- [Exercise description] When the line containing "WASPI (96, 477)" appears in the entries below, begin printing there and stop after the line containing "ECOOP 2022 profile (72, 1342)"; print each of those lines exactly and no other line.

[Stored data entries]
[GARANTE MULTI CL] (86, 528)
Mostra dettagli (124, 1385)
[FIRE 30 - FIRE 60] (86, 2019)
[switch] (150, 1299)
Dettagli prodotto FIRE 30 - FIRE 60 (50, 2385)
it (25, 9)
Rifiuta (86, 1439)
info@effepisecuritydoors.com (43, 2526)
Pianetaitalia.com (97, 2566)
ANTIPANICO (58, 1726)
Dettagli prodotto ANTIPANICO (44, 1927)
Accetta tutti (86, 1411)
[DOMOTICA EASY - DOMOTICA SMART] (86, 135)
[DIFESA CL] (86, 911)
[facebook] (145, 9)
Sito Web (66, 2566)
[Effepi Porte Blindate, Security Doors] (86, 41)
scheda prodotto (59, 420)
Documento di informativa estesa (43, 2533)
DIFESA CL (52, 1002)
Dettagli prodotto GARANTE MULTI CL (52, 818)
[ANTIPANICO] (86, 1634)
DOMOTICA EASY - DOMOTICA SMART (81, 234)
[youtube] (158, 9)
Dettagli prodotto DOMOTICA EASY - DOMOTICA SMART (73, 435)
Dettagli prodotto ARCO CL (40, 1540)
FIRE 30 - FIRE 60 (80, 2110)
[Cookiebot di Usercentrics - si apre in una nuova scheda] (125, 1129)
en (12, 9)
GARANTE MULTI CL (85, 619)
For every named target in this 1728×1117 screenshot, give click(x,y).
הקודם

---

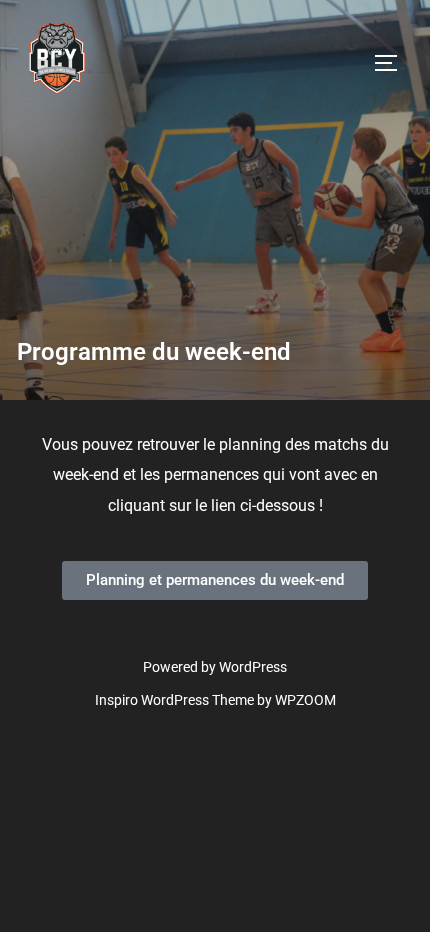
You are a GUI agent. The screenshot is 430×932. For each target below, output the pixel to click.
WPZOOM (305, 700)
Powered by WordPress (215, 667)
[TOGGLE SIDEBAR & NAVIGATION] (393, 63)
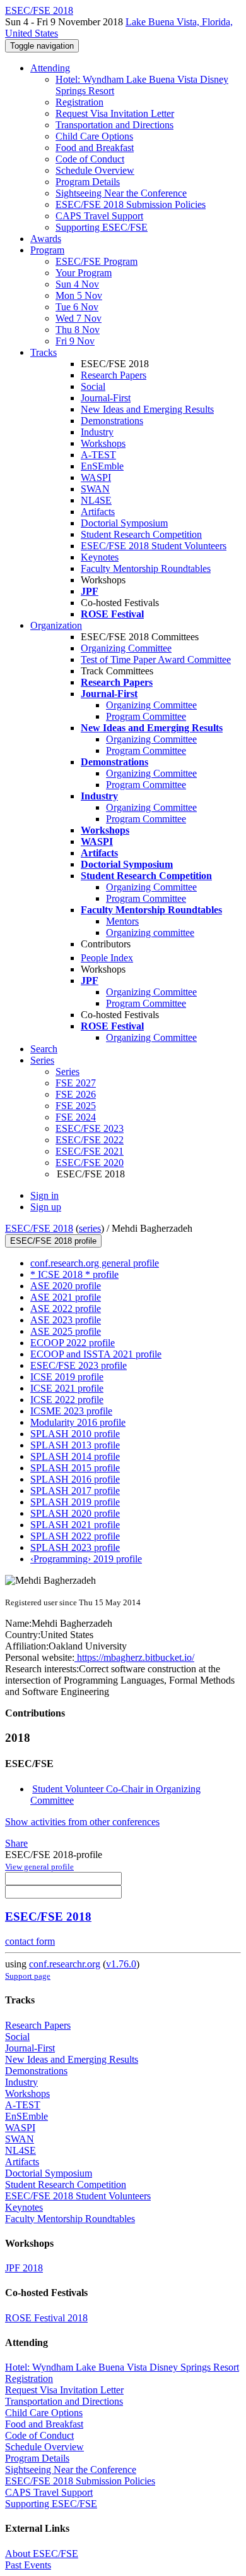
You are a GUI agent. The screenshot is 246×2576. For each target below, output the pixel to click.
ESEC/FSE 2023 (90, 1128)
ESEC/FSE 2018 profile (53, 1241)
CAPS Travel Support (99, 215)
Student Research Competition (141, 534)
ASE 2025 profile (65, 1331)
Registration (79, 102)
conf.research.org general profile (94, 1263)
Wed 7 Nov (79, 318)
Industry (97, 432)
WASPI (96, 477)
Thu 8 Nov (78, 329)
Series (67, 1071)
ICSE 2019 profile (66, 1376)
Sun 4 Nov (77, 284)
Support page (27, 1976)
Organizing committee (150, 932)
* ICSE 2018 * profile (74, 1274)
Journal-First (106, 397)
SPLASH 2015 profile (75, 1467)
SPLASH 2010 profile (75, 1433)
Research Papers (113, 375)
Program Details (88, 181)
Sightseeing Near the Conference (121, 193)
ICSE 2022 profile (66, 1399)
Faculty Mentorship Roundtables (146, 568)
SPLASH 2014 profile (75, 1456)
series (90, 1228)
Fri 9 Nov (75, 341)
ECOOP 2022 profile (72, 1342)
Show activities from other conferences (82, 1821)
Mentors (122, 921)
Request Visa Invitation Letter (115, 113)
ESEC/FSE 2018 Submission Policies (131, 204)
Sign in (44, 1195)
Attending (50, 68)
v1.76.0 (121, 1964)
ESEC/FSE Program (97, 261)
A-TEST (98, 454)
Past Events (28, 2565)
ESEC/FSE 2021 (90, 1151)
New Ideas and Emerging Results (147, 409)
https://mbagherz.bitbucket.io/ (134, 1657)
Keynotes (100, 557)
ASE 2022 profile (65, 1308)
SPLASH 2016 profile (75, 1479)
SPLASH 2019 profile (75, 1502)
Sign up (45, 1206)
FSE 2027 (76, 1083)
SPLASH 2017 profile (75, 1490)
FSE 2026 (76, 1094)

* * *

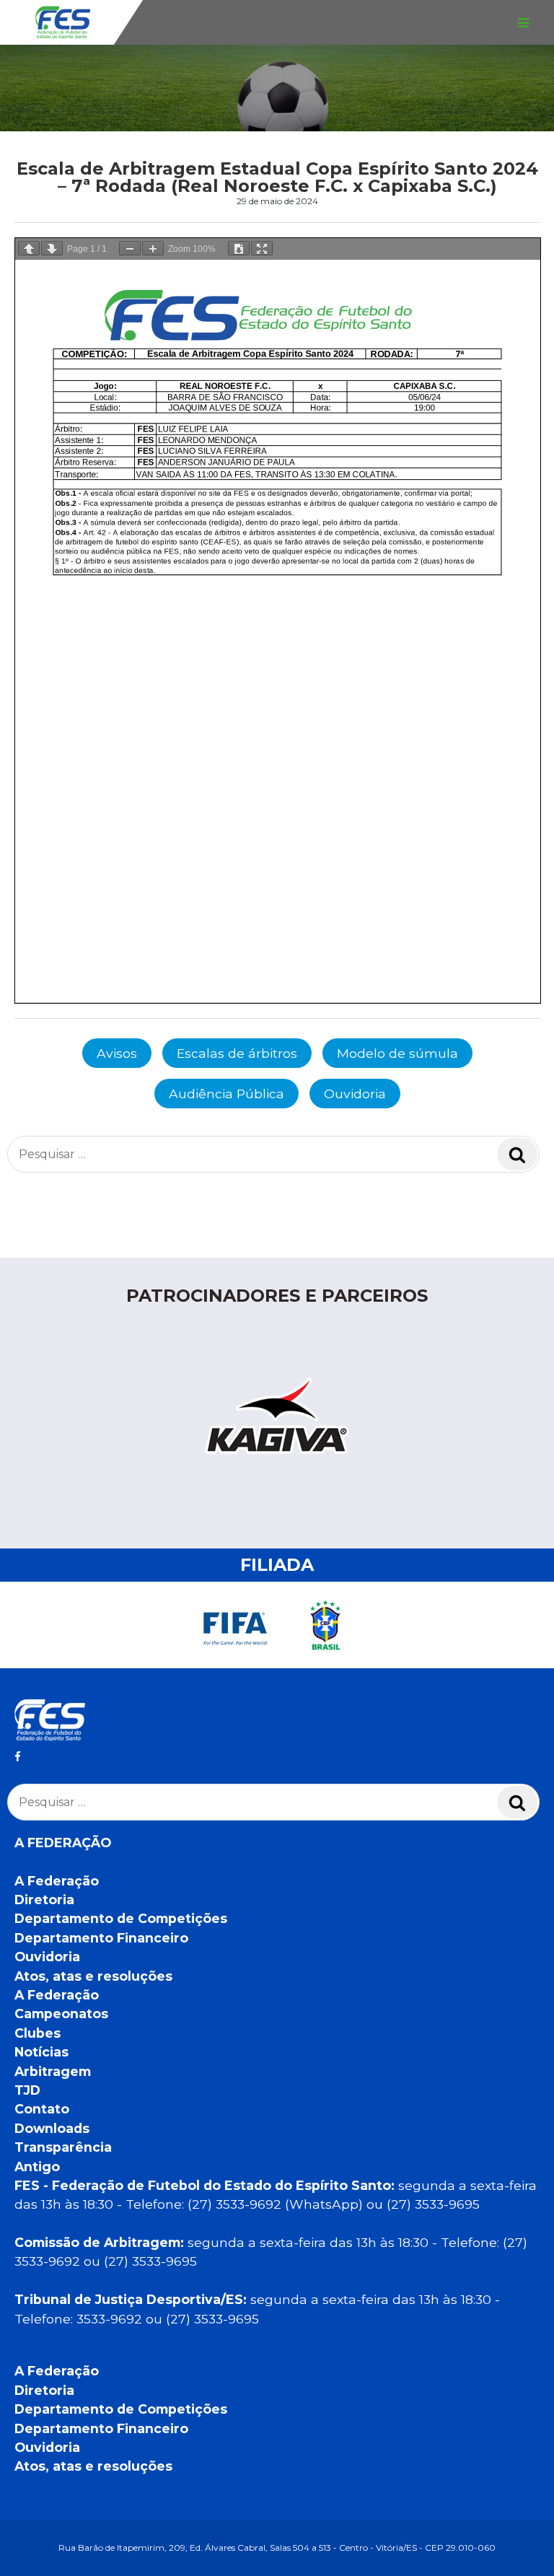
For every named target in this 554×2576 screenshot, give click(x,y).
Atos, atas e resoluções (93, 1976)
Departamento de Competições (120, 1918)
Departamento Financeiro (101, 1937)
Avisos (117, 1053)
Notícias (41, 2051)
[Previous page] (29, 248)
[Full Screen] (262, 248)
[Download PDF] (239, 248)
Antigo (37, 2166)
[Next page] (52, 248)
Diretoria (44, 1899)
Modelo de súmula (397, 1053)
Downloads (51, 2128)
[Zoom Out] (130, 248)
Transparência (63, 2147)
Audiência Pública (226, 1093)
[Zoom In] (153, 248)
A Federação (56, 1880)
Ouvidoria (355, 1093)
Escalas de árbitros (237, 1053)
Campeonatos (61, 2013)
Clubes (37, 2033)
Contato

- [Exercise output]
WASPI (96, 477)
Thu 8 Nov (78, 329)
Series (67, 1071)
ICSE 2019 profile (66, 1376)
Sun 4 Nov (77, 284)
Support page (27, 1976)
Organizing committee (150, 932)
* ICSE 2018 * profile (74, 1274)
Journal-First (106, 397)
SPLASH 2015 profile (75, 1467)
SPLASH 2010 profile (75, 1433)
Research Papers (113, 375)
Program Details (88, 181)
Sightseeing Near the Conference (121, 193)
ICSE 2022 profile (66, 1399)
Faculty Mentorship Roundtables (146, 568)
SPLASH 2014 profile (75, 1456)
series (90, 1228)
Fri 9 Nov (75, 341)
ECOOP 2022 profile (72, 1342)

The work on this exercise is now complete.